Methods: We conducted a phase II, open-label, pilot
study of the safety and efficacy of ART
vs no treatment in patients with acute or recent PHI. Patients elected to start or not start ART (atazanavir [600mg] +
didanosine-EC + stavudine).
Substitution within the nucleoside reverse transcriptase inhibitor (NRTI)

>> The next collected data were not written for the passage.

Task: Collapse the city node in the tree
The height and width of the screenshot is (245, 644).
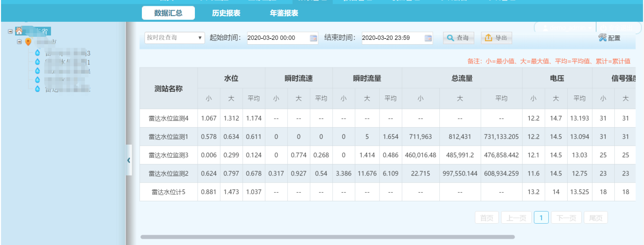Action: click(19, 42)
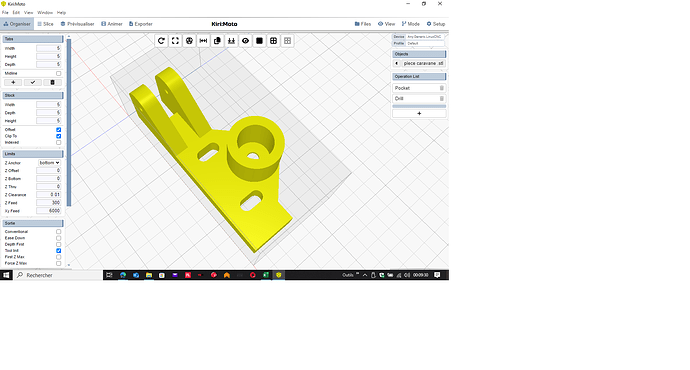Enable the Midline checkbox under Tabs

pos(59,73)
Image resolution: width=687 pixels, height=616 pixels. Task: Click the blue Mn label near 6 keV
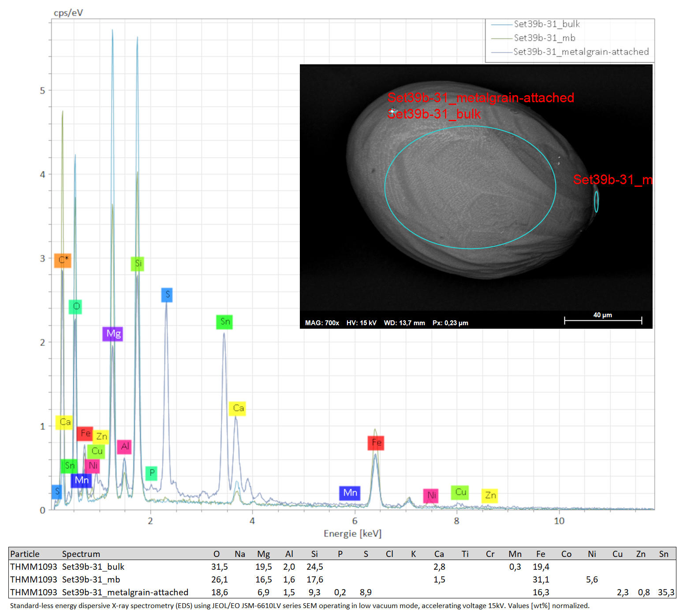click(x=350, y=493)
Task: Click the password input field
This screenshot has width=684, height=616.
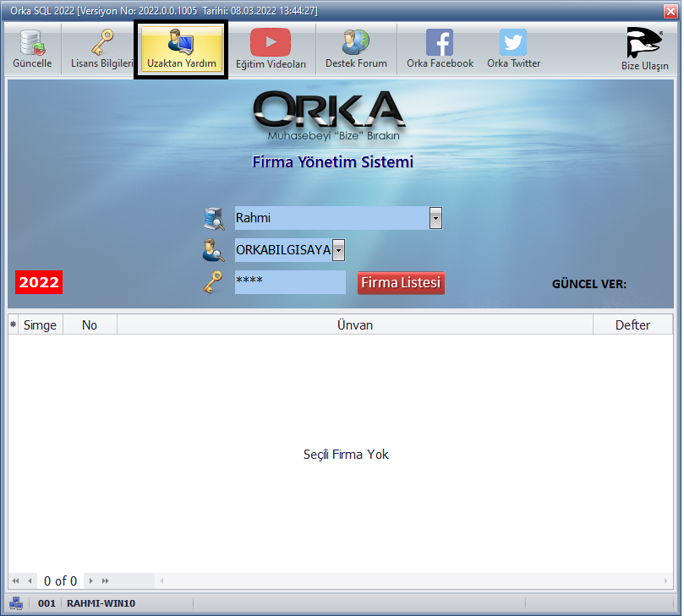Action: [x=290, y=282]

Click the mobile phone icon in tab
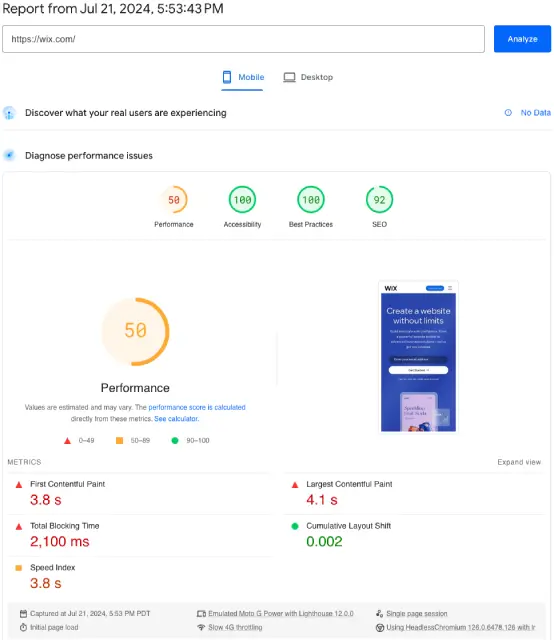(x=227, y=77)
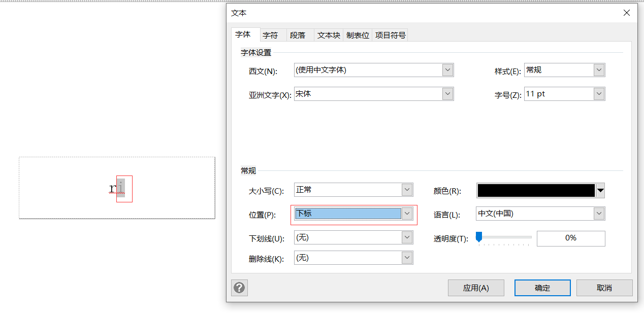Click the 应用 button
Viewport: 644px width, 316px height.
(x=475, y=288)
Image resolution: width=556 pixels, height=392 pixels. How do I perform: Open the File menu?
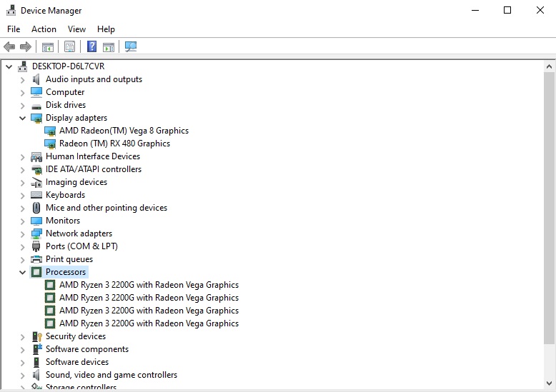(14, 29)
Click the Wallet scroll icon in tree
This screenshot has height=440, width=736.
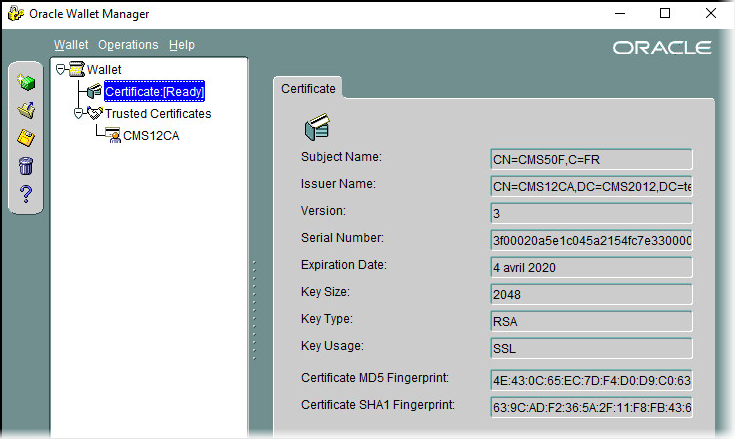(x=76, y=70)
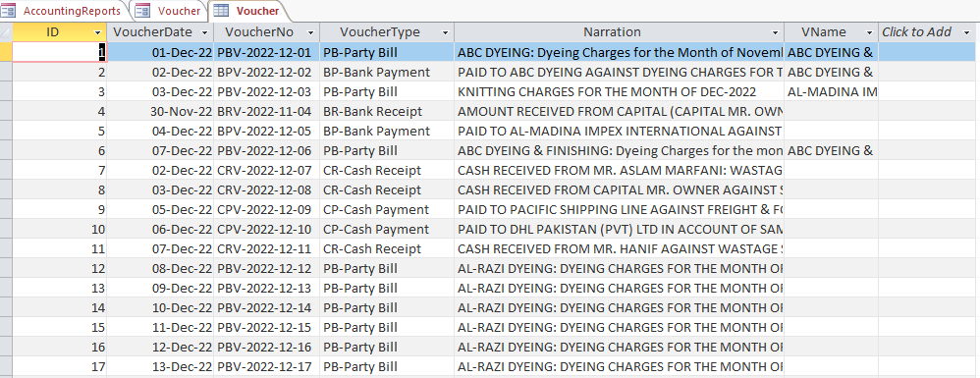Open the ID column filter dropdown
The height and width of the screenshot is (378, 980).
[x=97, y=32]
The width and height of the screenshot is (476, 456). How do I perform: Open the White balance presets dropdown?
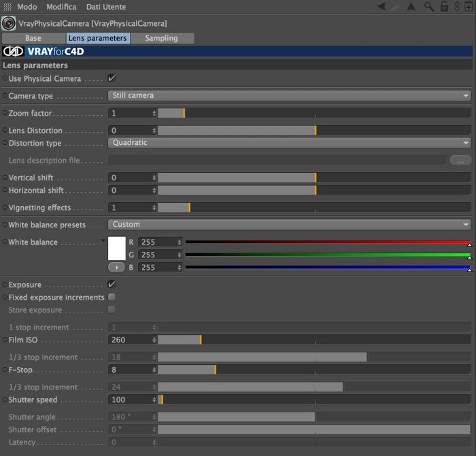[290, 224]
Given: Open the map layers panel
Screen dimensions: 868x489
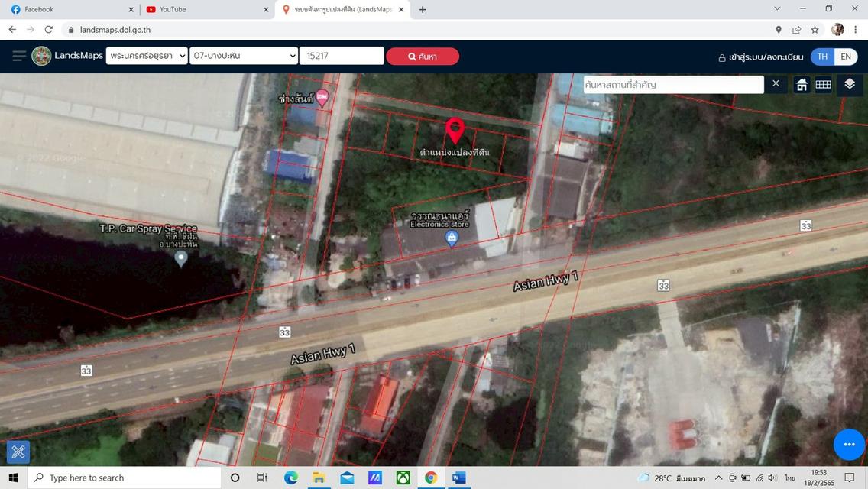Looking at the screenshot, I should (x=850, y=84).
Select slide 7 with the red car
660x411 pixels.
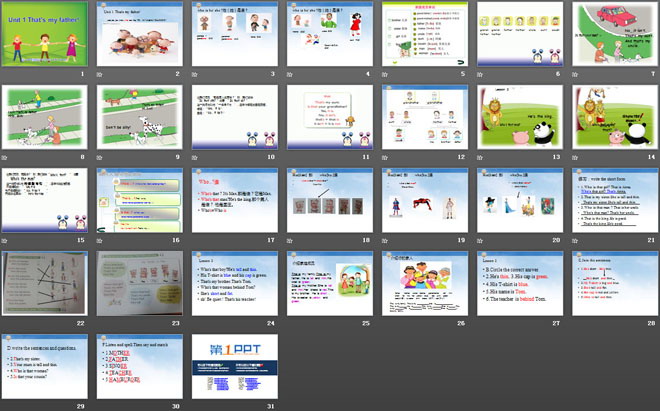[x=613, y=34]
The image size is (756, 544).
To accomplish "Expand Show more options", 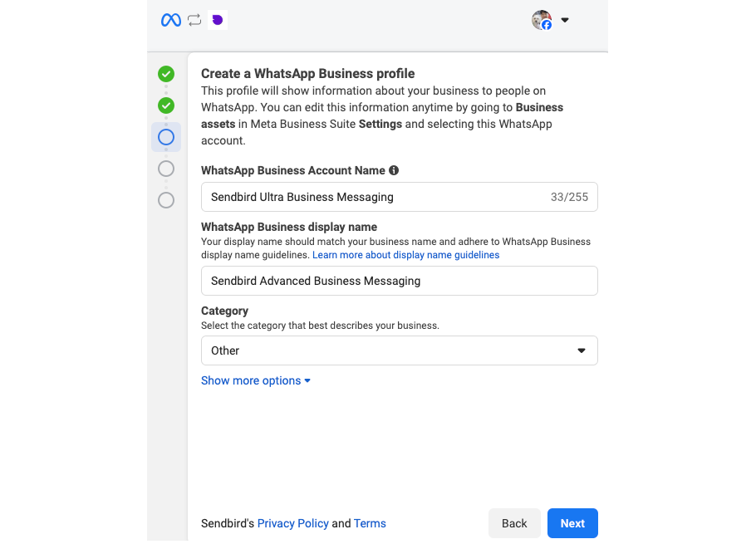I will 255,380.
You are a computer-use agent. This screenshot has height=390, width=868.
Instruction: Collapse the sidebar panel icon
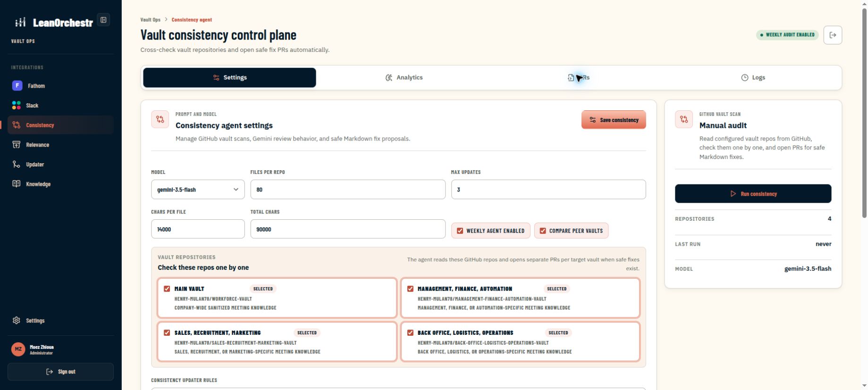click(103, 20)
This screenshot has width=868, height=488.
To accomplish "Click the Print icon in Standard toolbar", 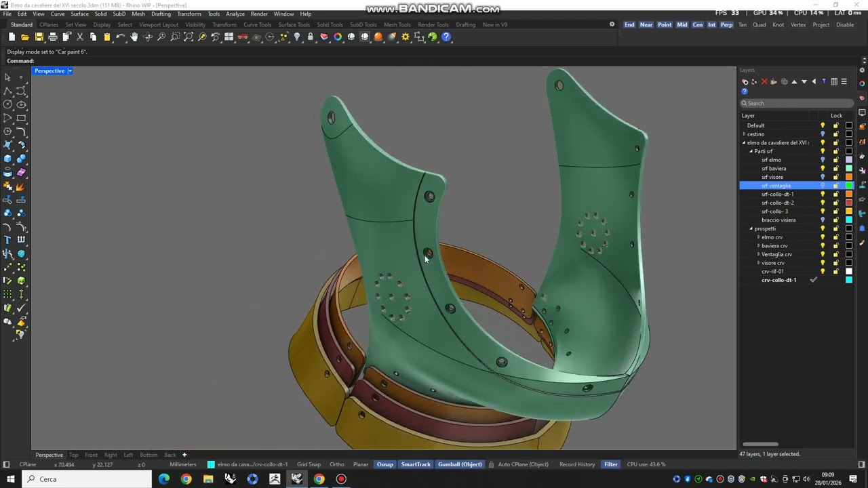I will click(53, 37).
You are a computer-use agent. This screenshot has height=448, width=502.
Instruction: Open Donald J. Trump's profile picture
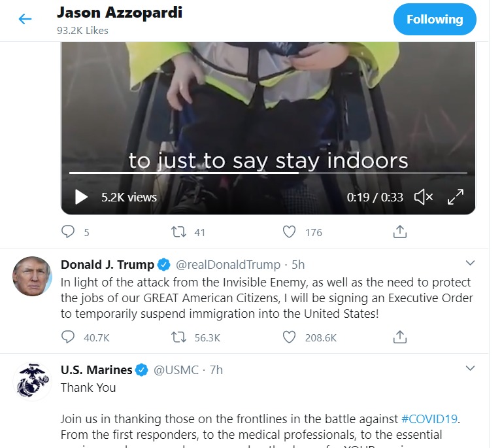[x=32, y=276]
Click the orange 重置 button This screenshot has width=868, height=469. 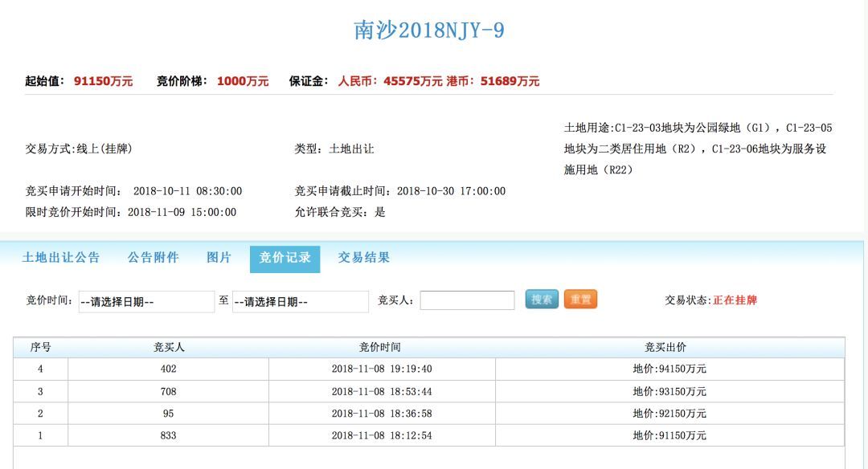point(580,300)

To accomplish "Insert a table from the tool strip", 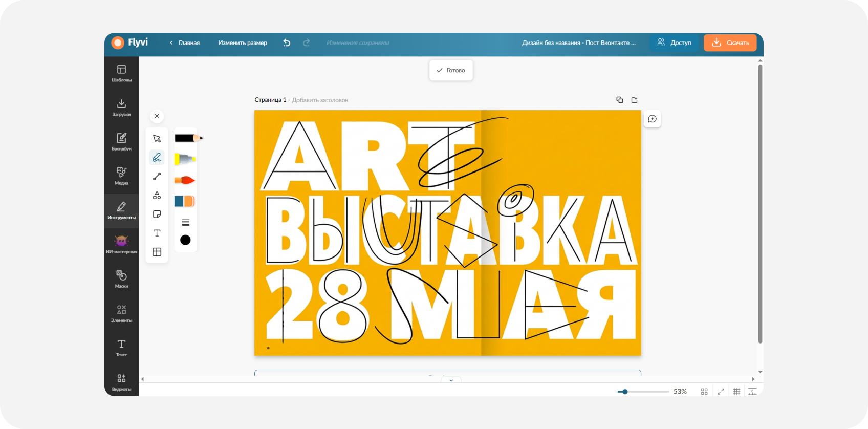I will 157,252.
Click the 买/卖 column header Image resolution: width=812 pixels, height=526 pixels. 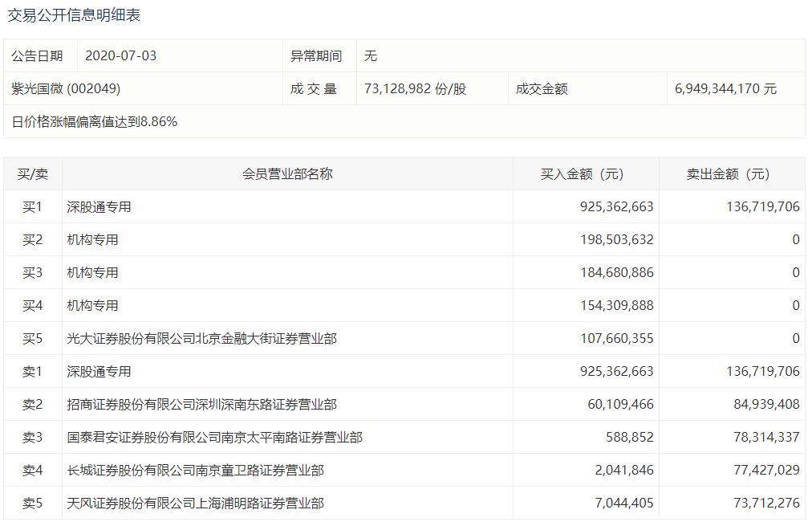click(33, 174)
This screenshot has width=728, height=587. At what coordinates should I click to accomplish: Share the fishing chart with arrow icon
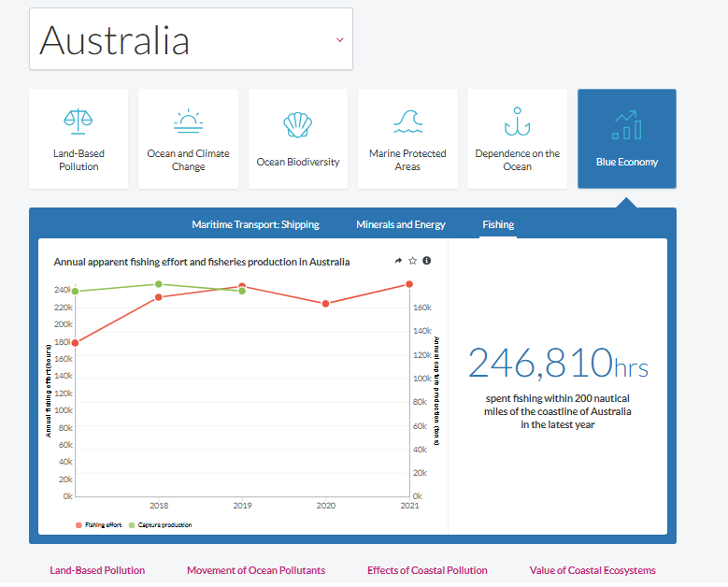coord(398,261)
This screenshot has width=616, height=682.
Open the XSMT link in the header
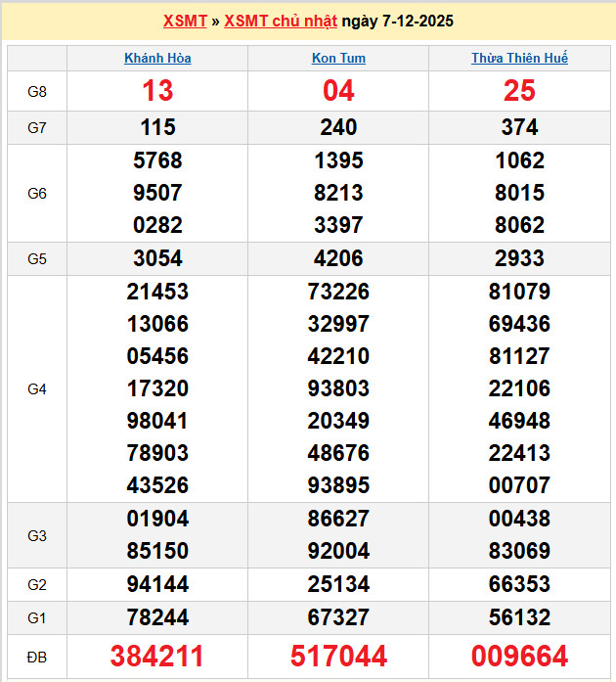pyautogui.click(x=184, y=22)
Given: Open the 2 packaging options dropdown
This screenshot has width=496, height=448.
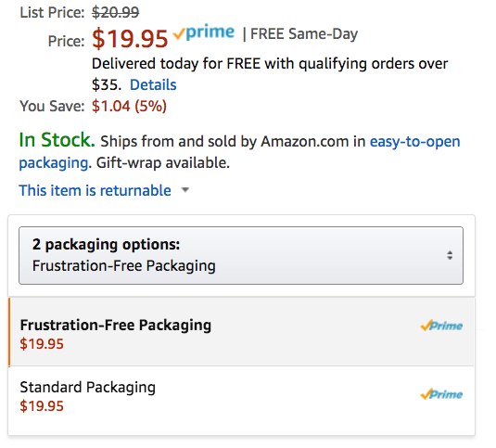Looking at the screenshot, I should point(241,255).
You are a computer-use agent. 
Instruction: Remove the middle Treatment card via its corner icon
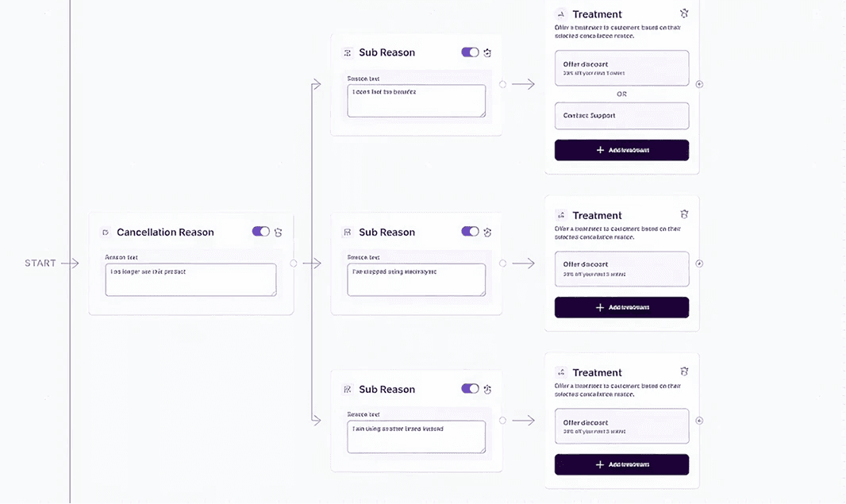684,214
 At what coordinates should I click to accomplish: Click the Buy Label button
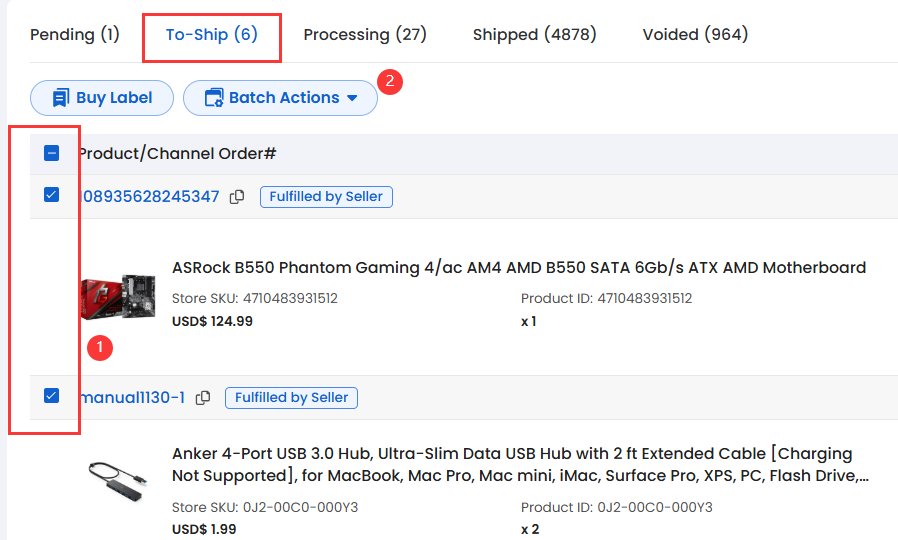(102, 98)
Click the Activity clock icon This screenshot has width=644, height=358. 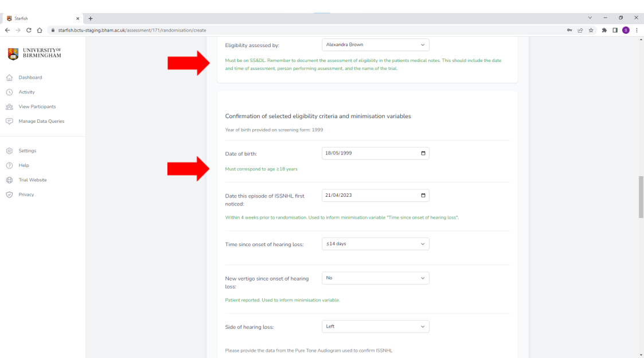[x=9, y=92]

class, at the discretion of the clinician, was allowed. ART
was continued for ≥ 48 to 104 weeks. All patients were followed through week
104. The primary virologic endpoint was the percentage
of treated patients who achieved and maintained HIV-1 RNA < 50 copies/mL at week 48; the primary efficacy endpoint was the percentage
of patients on assigned ART who
achieved and maintained HIV RNA < 50 copies/mL at
week 48 (ITT, M=F).
Results: We enrolled 55 patients: 95% men, 75% white, median age 33 years; 37 patients
elected to start ART (12 acute, 25
recent); 18 elected not to start ART
(3 acute, 15 recent). Median baseline CD4+ for acute treated (Gp IA), acute untreated (Gp
IIA), recent treated (Gp IR), and recent untreated patients
(Gp IIR) were 478, 496, 605, and 826
cells/μL, respectively. Median baseline
HIV-1 RNA was 146,500; 61,634; 59,756, and 4,280 copies/mL, respectively. Genotypic resistance testing was
performed at baseline for 50 patients; mutations conferring ARV
resistance were present in 25% of acute and 5% of recent PHI (p =
0.08, Fisher’s exact). Of those who started ART,
24 of 37 (65%; 95% CI 47.4 to 79.8) met the primary virologic
endpoint at week 48: 8 of 12 acute (67%;
95% CI 34.8 to 90.1) and 16 of 25 recent PHI
(64%; 95% CI 42.5 to 82.1) (p = 1.0;
Fisher’s exact); 21 of 37 (57%; 95% CI 39.4 to 74.0) met the primary efficacy
endpoint: 8 of 12 acute (67%; 95% CI
34.8 to 90.1) and 13 of 25 recent PHI
(52%; 95% CI 31.3 to 72.3) (p = 0.49).
Median CD4+ at week 48 was 619 for Gp IA;
243 Gp IIA; 763 Gp
IR; and 527 Gp
IIR (p = 0.055 for recent treated vs untreated). Median CD4+ at week 48 overall
for treated vs untreated patients was 725 vs 496 (p = 0.018).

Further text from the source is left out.